▶ DATASET:
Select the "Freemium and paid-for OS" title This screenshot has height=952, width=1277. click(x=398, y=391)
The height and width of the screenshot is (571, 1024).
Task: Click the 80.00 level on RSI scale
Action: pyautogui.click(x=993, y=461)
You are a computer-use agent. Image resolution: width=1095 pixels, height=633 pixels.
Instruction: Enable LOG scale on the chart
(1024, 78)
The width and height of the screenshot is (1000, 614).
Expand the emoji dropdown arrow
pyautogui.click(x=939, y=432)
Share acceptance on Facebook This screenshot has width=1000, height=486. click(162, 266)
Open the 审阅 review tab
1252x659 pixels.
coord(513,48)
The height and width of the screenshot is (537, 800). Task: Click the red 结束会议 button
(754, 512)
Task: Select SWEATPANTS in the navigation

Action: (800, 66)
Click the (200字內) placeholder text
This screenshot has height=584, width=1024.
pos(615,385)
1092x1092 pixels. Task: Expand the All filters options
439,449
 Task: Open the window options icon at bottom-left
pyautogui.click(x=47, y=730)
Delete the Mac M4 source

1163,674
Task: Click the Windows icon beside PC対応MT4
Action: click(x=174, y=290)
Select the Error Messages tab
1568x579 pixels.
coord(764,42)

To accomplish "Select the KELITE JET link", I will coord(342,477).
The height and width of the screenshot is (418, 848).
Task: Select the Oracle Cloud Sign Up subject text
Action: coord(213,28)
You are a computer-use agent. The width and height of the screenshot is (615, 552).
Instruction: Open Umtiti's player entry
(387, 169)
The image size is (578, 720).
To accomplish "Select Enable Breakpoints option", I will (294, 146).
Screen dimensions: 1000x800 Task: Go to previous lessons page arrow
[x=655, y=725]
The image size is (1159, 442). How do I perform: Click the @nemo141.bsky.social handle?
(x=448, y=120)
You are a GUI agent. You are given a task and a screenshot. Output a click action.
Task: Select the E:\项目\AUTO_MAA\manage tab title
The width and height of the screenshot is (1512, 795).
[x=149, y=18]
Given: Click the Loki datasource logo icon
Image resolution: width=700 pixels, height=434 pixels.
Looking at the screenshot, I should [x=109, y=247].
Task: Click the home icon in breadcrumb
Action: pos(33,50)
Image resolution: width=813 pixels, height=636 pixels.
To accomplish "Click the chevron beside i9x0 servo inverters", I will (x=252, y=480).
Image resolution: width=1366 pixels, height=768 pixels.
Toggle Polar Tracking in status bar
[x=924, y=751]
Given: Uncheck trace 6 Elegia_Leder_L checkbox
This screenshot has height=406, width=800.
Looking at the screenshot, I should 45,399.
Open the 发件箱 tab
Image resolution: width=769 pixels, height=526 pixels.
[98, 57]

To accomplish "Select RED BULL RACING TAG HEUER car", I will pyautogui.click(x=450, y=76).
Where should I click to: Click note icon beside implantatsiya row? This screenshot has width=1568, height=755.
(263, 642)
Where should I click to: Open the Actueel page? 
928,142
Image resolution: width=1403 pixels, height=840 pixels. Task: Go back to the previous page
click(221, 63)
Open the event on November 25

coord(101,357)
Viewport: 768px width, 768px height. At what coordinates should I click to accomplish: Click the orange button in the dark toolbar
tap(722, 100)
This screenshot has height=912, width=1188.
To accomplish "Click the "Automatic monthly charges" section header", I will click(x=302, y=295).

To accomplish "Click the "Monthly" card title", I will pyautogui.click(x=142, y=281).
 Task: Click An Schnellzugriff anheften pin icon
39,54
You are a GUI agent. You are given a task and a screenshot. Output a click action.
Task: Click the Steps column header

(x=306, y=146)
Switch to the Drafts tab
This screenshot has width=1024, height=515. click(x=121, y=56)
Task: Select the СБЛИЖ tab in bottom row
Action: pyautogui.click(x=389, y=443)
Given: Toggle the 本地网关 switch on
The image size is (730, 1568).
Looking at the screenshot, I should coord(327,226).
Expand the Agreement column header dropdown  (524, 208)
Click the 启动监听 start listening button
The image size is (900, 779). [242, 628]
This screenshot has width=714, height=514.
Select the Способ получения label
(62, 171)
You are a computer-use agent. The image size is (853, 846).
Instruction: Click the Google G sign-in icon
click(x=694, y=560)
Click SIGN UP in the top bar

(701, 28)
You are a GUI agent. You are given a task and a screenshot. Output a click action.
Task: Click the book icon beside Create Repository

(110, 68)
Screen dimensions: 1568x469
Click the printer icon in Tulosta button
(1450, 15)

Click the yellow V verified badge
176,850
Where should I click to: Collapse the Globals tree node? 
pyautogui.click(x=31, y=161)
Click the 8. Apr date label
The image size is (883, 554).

▶ PROBLEM:
Can you write out all of the items above, word for word and line for line, with nothing changed?

▶ RESULT:
Select the "Freemium and paid-for OS" title This screenshot has height=952, width=1277. click(x=398, y=391)
The height and width of the screenshot is (571, 1024).
Task: Click the 80.00 level on RSI scale
Action: pyautogui.click(x=993, y=461)
You are a computer-use agent. Image resolution: width=1095 pixels, height=633 pixels.
Instruction: Enable LOG scale on the chart
(1024, 78)
The width and height of the screenshot is (1000, 614).
Expand the emoji dropdown arrow
pyautogui.click(x=939, y=432)
Share acceptance on Facebook This screenshot has width=1000, height=486. click(162, 266)
Open the 审阅 review tab
1252x659 pixels.
coord(513,48)
The height and width of the screenshot is (537, 800). Task: Click the red 结束会议 button
(754, 512)
Task: Select SWEATPANTS in the navigation

Action: (800, 66)
Click the (200字內) placeholder text
This screenshot has height=584, width=1024.
pos(615,385)
1092x1092 pixels. Task: Expand the All filters options
439,449
 Task: Open the window options icon at bottom-left
pyautogui.click(x=47, y=730)
Delete the Mac M4 source

1163,674
Task: Click the Windows icon beside PC対応MT4
Action: click(x=174, y=290)
Select the Error Messages tab
1568x579 pixels.
coord(764,42)

To accomplish "Select the KELITE JET link", I will coord(342,477).
The height and width of the screenshot is (418, 848).
Task: Select the Oracle Cloud Sign Up subject text
Action: coord(213,28)
You are a computer-use agent. The width and height of the screenshot is (615, 552).
Instruction: Open Umtiti's player entry
(387, 169)
The image size is (578, 720).
To accomplish "Select Enable Breakpoints option", I will (294, 146).
Screen dimensions: 1000x800 Task: Go to previous lessons page arrow
[x=655, y=725]
The image size is (1159, 442). How do I perform: Click the @nemo141.bsky.social handle?
(x=448, y=120)
You are a GUI agent. You are given a task and a screenshot. Output a click action.
Task: Select the E:\项目\AUTO_MAA\manage tab title
The width and height of the screenshot is (1512, 795).
[x=149, y=18]
Given: Click the Loki datasource logo icon
Image resolution: width=700 pixels, height=434 pixels.
Looking at the screenshot, I should [x=109, y=247].
Task: Click the home icon in breadcrumb
Action: pos(33,50)
Image resolution: width=813 pixels, height=636 pixels.
To accomplish "Click the chevron beside i9x0 servo inverters", I will (x=252, y=480).
Image resolution: width=1366 pixels, height=768 pixels.
Toggle Polar Tracking in status bar
[x=924, y=751]
Given: Uncheck trace 6 Elegia_Leder_L checkbox
This screenshot has height=406, width=800.
Looking at the screenshot, I should 45,399.
Open the 发件箱 tab
Image resolution: width=769 pixels, height=526 pixels.
[98, 57]

To accomplish "Select RED BULL RACING TAG HEUER car", I will pyautogui.click(x=450, y=76).
Where should I click to: Click note icon beside implantatsiya row? This screenshot has width=1568, height=755.
(263, 642)
Where should I click to: Open the Actueel page? 
928,142
Image resolution: width=1403 pixels, height=840 pixels. Task: Go back to the previous page
click(221, 63)
Open the event on November 25

coord(101,357)
Viewport: 768px width, 768px height. At what coordinates should I click to accomplish: Click the orange button in the dark toolbar
tap(722, 100)
This screenshot has height=912, width=1188.
To accomplish "Click the "Automatic monthly charges" section header", I will click(x=302, y=295).

To accomplish "Click the "Monthly" card title", I will pyautogui.click(x=142, y=281).
 Task: Click An Schnellzugriff anheften pin icon
39,54
You are a GUI agent. You are given a task and a screenshot. Output a click action.
Task: Click the Steps column header

(x=306, y=146)
Switch to the Drafts tab
This screenshot has width=1024, height=515. click(x=121, y=56)
Task: Select the СБЛИЖ tab in bottom row
Action: pyautogui.click(x=389, y=443)
Given: Toggle the 本地网关 switch on
The image size is (730, 1568).
Looking at the screenshot, I should coord(327,226).
Expand the Agreement column header dropdown  (524, 208)
Click the 启动监听 start listening button
The image size is (900, 779). [242, 628]
This screenshot has width=714, height=514.
Select the Способ получения label
(62, 171)
You are a computer-use agent. The image size is (853, 846).
Instruction: Click the Google G sign-in icon
click(x=694, y=560)
Click SIGN UP in the top bar

(701, 28)
You are a GUI agent. You are given a task and a screenshot. Output a click action.
Task: Click the book icon beside Create Repository

(110, 68)
Screen dimensions: 1568x469
Click the printer icon in Tulosta button
(1450, 15)

Click the yellow V verified badge
176,850
Where should I click to: Collapse the Globals tree node? 
pyautogui.click(x=31, y=161)
Click the 8. Apr date label
The image size is (883, 554).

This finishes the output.